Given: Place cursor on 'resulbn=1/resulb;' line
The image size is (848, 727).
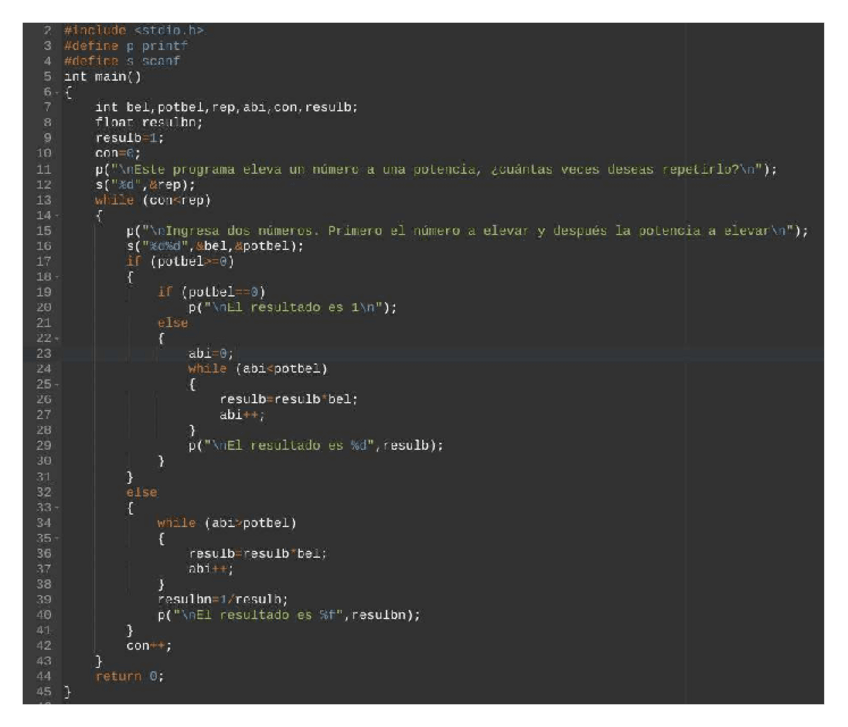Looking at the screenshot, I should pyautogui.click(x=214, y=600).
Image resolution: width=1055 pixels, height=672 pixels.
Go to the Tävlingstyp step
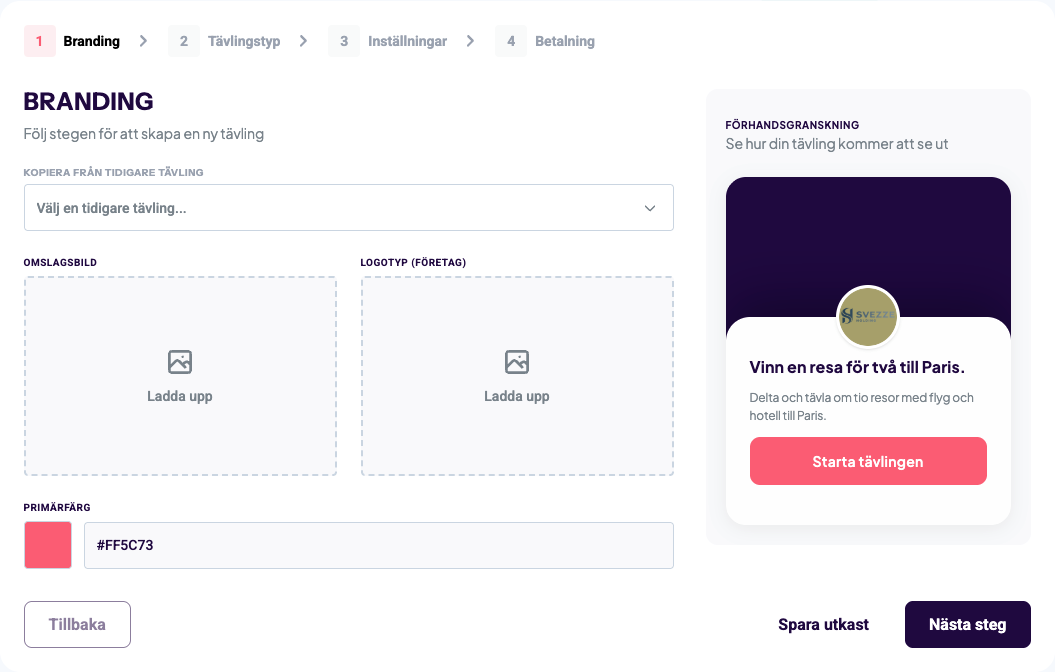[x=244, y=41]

★ ★ ★

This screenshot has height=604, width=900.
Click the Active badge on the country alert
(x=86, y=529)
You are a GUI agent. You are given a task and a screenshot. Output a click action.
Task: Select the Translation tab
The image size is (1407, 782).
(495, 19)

★ ★ ★

## Task brief
What lines in the material include the string "height"? Pull each one out.

## Response to this task
Image resolution: width=1055 pixels, height=672 pixels.
This screenshot has height=604, width=900.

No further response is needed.